The month of June brought exciting new enhancements to the AWS Cloud!
AWS EC2 Introduces New Instance Type and Nitro System
A new AWS EC2 update includes C5d instances. These can give up to 50% better performance compared to the C4 instances. They have up to 77 vCPUs, 144 Gigabytes of RAM, and 1.8 Terabytes of local NVMe storage. Currently, it’s available in 5 regions.
Amazon ElastiCache Now Compatible with Redis 4.0
AWS is pleased to announce that Amazon ElastiCache now has compatibility with Redis 4.0. This allows you to launch Redis 4.0 ElastiCache nodes or clusters.
The Amazon ElastiCache service makes it simple for you create a fully managed in-memory data store and cache with either Redis or Memcached. To launch a Redis cluster, you may use the AWS Management Console or the AWS Command Line Interface.

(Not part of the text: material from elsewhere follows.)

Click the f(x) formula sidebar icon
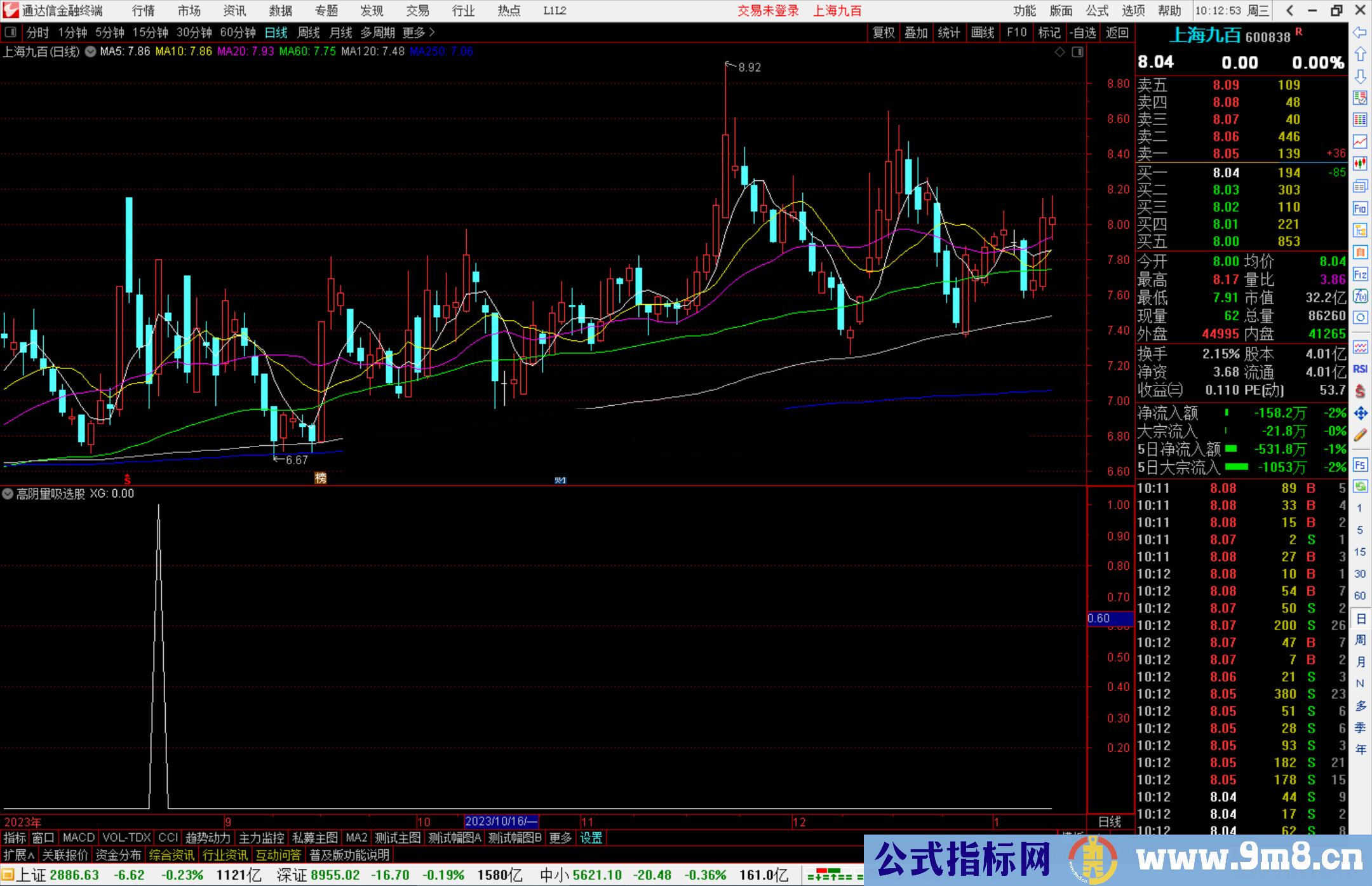The image size is (1372, 886). coord(1360,296)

Amazon Neptune Now Made Generally Available
Amazon Neptune is AWS’s fully-managed high-performance graph database service, allowing users to create applications that work with highly-connected datasets. Amazon Neptune is capable of storing billions of relationships and can query graphs with latencies measured in milliseconds.

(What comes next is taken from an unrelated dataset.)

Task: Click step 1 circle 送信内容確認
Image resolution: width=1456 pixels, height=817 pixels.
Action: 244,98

Amazon EKS now Generally Available
Previously announced in re:Invent 2017, AWS has just released Amazon Elastic Container Service for Kubernetes ( Amazon EKS ) for production. It is ready to run client Kubernetes workloads.
According to the Cloud Native Computing Foundation, AWS is the cloud of choice for Kubernetes, with more than half of companies surveyed choosing to run Kubernetes in AWS. Given that EKS is already in the AWS Cloud, it synergizes well with AWS services.